TIP: Keep shoots close to home (or AT home) to give your kids a better chance at threading that needle.
3. Briana was great. In this moment Eddie was so focused on stacking sticks and rocks. The best thing I could do was join him. Briana asked him to show her the shell he found.
TIP: Stay engaged in the moment
4. My favorite advice! “Look like you’re going to the same party”. I went to the mall to pick out some new shirts, shorts and water shoes for the boys. Not identical looks but they pair well. I had a harder time with my outfit. I tried on dresses and lots of new things off the rack. I ended up wearing a light sweater and cargo pants that were already in my closet. For me it was important to wear full sleeves for the early spring beach shoot – I prefer to cover my arms if possible. Pants that would enable me to sit anywhere comfortably without tugging at a dress. As it came together all of our colors fit well.
TIP: Comfort is key!
5. Shooting with Briana we were set on traveling to her in Southern New Hampshire and exploring this beach area in Rye, NH at the Seacoast Science Center. The 1.5 hour drive made the day a little more complex but not impossible. My favorite place to shoot is right at a client’s home. If you want to venture off pick your photographer’s brain for ideas.

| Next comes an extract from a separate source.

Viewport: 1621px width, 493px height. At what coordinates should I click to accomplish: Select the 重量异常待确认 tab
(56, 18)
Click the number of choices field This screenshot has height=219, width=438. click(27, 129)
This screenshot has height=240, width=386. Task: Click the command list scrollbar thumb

TIP: Picking one great location is better than hauling around a city standing in front of touristy backdrops. Kids just want a good space to explore and run around.

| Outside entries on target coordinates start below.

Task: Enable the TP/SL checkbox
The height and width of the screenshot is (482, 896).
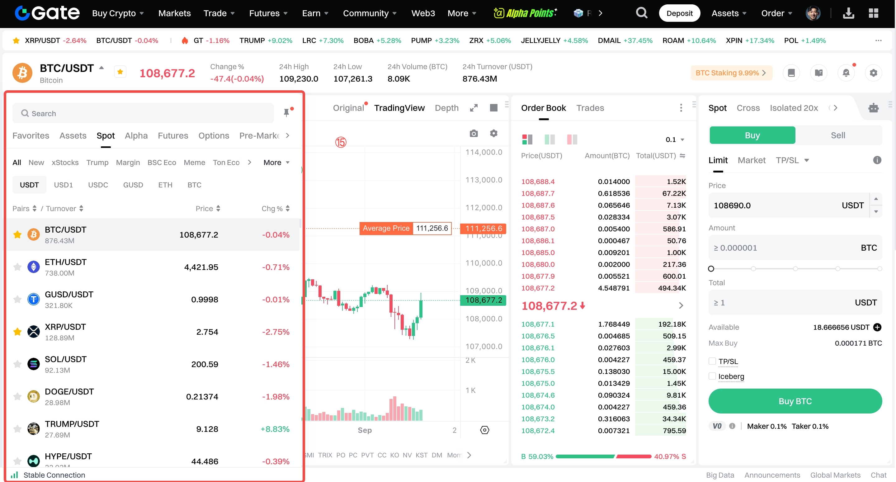Action: 712,361
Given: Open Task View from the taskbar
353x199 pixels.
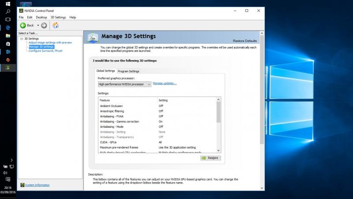Looking at the screenshot, I should click(x=8, y=19).
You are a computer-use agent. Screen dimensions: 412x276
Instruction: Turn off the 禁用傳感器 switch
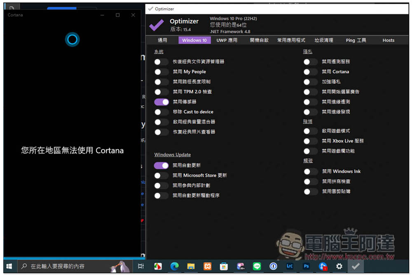162,102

6. Go into the shoot with as much patience as you can muster. The objective is to create several snapshots of this little slice of time. It may or may not look like those families you see on Pinterest, but they’ll look 100% like your beautiful unique family.
TIP: Make it a fun family day with a meal somewhere special after the shoot.
7. Take Breaks! Sit for a snack and chill out halfway through!
TIP: Snacks to stay away from…. (because I learned some of these from personal experience)
- M+Ms (rainbow colored fingers)
- Chocolate Oreos (chocolate crumby faces)
- Lollipop (multicolored lips)
- Juice that stains (unintentional tye-dyed shirts)
8. As with all aspects of parenting, you do your best, you don’t expect perfection and you hopefully have a little fun.
TIP: Do what you can to show up early. Nothing stresses me out more than being late.
9. My Mom was there to spend the day with us and help out. Eddie needed some chill out time and Andy got a little rambunctious. She also helped to get the boys to focus on Briana while we were sitting for some portraits. I think she was pretending to be a bird 🙂
TIP: Your dog is welcome but it’s helpful to have a dog handler if we’re out “on location” so we can get some with and some without your pet.
10. Briana was great offering suggestions and I certainly know what they love to do: put rocks into holes and look for bugs. Sitting, looking at the camera is only a small part of how we’ll spend our time.
TIP: If you bring toys your kids love, think simple and classic. Wooden blocks, classic looking toy cars, bubbles, sidewalk chalk
11. Bringing a backup set of clothes is just being prepared for snack spills or diaper blowouts. To keep the momentum of the shoot moving, I don’t think clothing changes are necessary though. I did throw sweatshirts on the boys when it got a little chilly.
TIP: If you’re planning an outfit change think about the extra bags you’ll carry and where you’ll change. Will you need an easily accessible bathroom? Is it worth the extra work?
12. Full disclosure: I did retouch some of my pictures. I was rocking some windswept hair with a messy part and some flyaways. I minimized it and did some light skin smoothing. Retouching can go too far in some cases but in general my style is to finish portraits with a light hand. Temporary blemishes, stray hairs, fabric wrinkles, runny noses and crumby faces can all be fixed with additional requested retouching work or on anything stellar enough to print.
TIP: As a Mom with imperfections and minor body insecurities the best pose for the family is plopping those kids right on your lap and/or bringing your faces close together. The best part of the image is of your smiling faces 🙂 I tell families to squish together and “go ear to ear”. It brings the plane of focus together and everyone connected. I’m often saying “Big Hugs!”
Again, I can’t thank Briana enough for her talent and this experience. Getting good portraits is about hiring a good photographer, trusting that they have your best interest in mind and will roll with the inevitable, unexpected and spontaneous moments – those will be your favorites!